> **TASK**:
Below are the records. List every line holding the word "will".

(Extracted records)

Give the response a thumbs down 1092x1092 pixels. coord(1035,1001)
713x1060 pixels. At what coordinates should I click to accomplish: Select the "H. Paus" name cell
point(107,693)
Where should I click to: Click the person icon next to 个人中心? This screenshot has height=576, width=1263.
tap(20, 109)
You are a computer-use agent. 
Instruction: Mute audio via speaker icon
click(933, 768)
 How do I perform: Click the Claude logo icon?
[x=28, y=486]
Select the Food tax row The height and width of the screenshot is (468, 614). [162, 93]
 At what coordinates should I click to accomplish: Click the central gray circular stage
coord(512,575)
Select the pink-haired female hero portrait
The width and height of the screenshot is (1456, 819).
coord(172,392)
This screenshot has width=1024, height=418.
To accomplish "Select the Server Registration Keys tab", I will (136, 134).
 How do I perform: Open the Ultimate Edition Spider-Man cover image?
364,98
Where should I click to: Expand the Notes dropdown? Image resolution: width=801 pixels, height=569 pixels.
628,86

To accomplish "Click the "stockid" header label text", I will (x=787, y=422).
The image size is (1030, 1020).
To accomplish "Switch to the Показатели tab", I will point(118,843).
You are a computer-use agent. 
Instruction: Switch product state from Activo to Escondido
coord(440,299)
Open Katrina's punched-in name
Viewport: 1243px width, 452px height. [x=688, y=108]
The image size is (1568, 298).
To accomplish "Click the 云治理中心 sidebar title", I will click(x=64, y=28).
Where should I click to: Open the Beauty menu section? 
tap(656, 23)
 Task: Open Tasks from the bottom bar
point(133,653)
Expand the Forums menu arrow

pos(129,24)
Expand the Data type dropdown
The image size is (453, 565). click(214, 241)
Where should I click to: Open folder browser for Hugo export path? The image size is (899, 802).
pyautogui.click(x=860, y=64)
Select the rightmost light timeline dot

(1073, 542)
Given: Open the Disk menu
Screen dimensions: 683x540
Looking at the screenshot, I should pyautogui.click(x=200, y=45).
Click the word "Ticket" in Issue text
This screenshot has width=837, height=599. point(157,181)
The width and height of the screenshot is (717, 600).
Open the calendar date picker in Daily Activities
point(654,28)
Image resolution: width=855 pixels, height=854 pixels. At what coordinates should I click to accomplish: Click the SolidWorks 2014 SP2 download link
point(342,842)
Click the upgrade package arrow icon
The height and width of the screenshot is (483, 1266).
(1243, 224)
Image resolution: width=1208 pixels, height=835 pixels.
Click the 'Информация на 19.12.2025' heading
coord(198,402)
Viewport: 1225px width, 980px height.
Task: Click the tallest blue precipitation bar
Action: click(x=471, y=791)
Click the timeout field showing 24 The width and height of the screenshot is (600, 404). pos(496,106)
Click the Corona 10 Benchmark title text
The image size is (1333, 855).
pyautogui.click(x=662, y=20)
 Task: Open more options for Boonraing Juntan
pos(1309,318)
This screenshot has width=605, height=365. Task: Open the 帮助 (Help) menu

> **TASK RESPONSE**:
To accomplish "Select the Server Registration Keys tab", I will (136, 134).
To accomplish "Click the "stockid" header label text", I will (x=787, y=422).
To accomplish "Switch to the Показатели tab", I will point(118,843).
To accomplish "Click the 云治理中心 sidebar title", I will click(x=64, y=28).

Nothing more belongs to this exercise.